Schau dich zuerst um
Worauf achten
- Zwei steinerne aztekische Scheiben
- Stahlpaneele entlang der Gleise
- Wandmalereien an den Treppenwänden
Die Geschichte des Ortes
Der Name der Station ist lediglich ihre Adresse: 18th Street. Die Züge der Pink Line halten hier auf der Hochbahn, und Treppen und Bahnsteige dienen zugleich als Eingang nach Pilsen und als dessen erste Ausstellung.
Im Jahr neunzehnhundertachtundneunzig brachte der Künstler und Schullehrer Francisco Mendoza Jugendliche aus dem städtischen Programm Gallery 37 hierher. Das Programm stellte junge Leute aus Chicago als bezahlte Auszubildende ein: Mehrere Wochen lang arbeiteten sie neben einem professionellen Künstler und hinterließen das Ergebnis im öffentlichen Raum. Für viele war es die erste Arbeit, bei der sie gerade für ihr Zeichentalent bezahlt wurden.

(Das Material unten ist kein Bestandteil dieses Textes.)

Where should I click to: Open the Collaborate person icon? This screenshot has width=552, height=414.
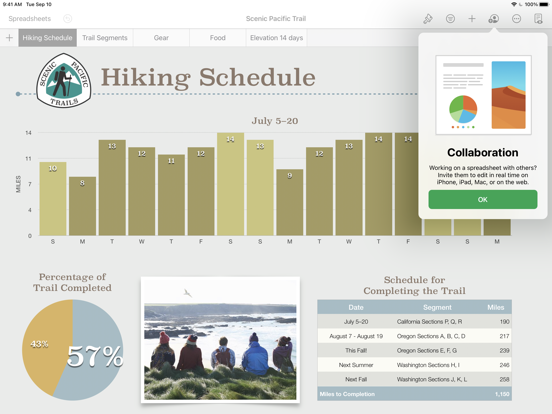[x=494, y=19]
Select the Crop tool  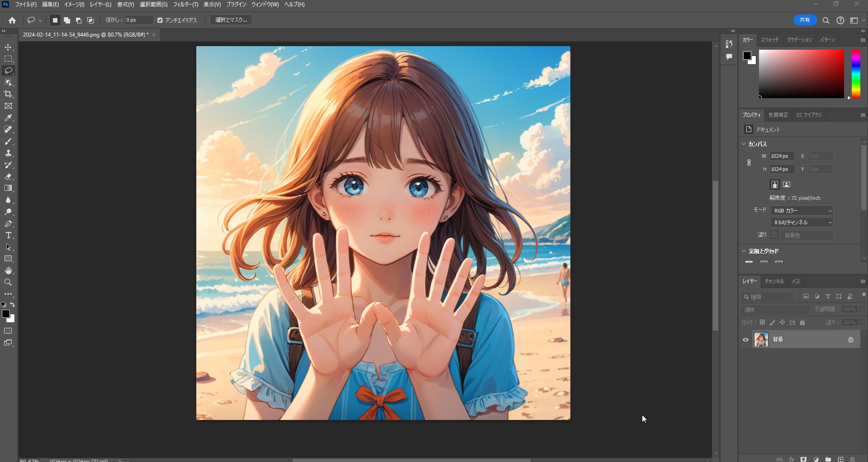tap(8, 94)
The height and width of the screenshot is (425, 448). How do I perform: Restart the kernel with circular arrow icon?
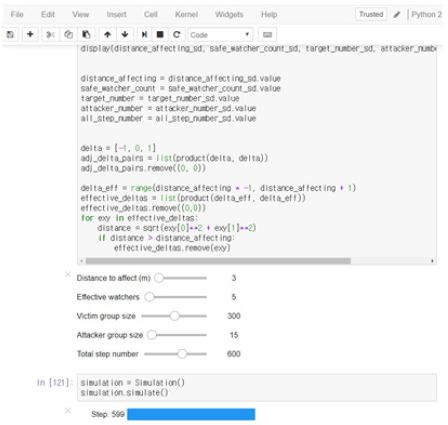[177, 34]
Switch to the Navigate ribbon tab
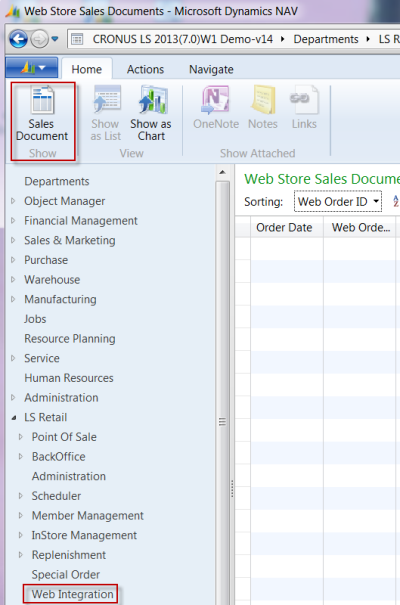 (x=211, y=69)
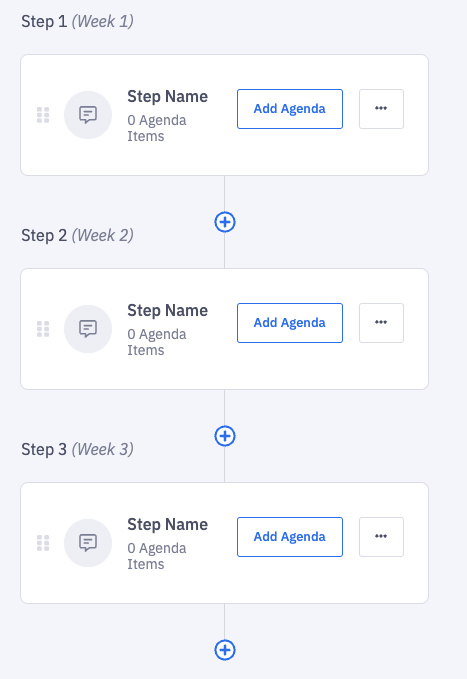
Task: Click Add Agenda in Step 1 (Week 1)
Action: pos(290,109)
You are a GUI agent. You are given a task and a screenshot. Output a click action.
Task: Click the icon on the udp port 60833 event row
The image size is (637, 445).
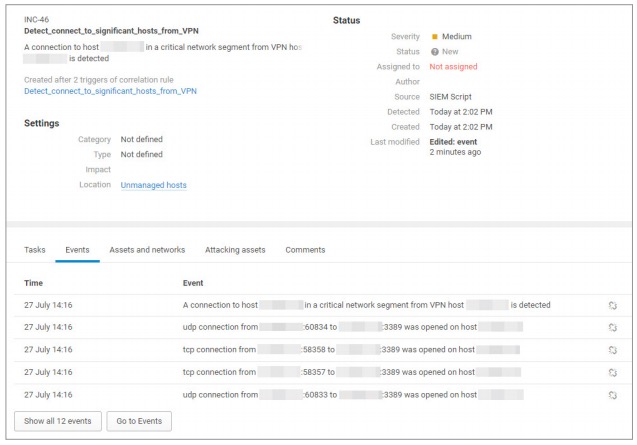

Mendoza unterrichtete Kinder aus Pilsen und setzte sich dafür ein, dass sie die mexikanische Geschichte nicht nur im Lehrbuch sahen. Mit Unterstützung des heutigen National Museum of Mexican Art erhielten seine Schüler Wandflächen an den Treppen und Stahlpaneele entlang der Gleise. Jeder war für seinen eigenen Abschnitt verantwortlich. So füllten sie einen gewöhnlichen Weg zum Zug mit Gesichtern, Ornamenten und Bildern aus der mexikanischen Geschichte. Mendoza selbst malte zusammen mit den Schülern auf dem Bahnsteig in Richtung Innenstadt zwei große steinerne aztekische Scheiben. Ehemalige Projektteilnehmer erkannten Jahre später ihre eigenen Paneele wieder und zeigten, welchen Teil der Station sie als Jugendliche bemalt hatten.
Die Arbeiten entstanden im Rahmen des Programms Adopt-A-Station. Die Verkehrsbetriebe hofften, dass die Gestaltung die Haltestelle in ein Tor zum Viertel verwandeln und zeigen würde, wer in ihrer Umgebung lebt. Als dauerhaftes Werk galten die Wandmalereien damals nicht. Regen, Frost und Graffiti beschädigten die Farbe allmählich, und im Jahr eintausendneunzehn wurden einige beschädigte Bereiche weiß überstrichen. Mit den Beschriftungen verschwanden auch Teile der Schülerzeichnungen. Mendoza konnte sie nicht mehr zurückbringen: Er war sieben Jahre zuvor gestorben.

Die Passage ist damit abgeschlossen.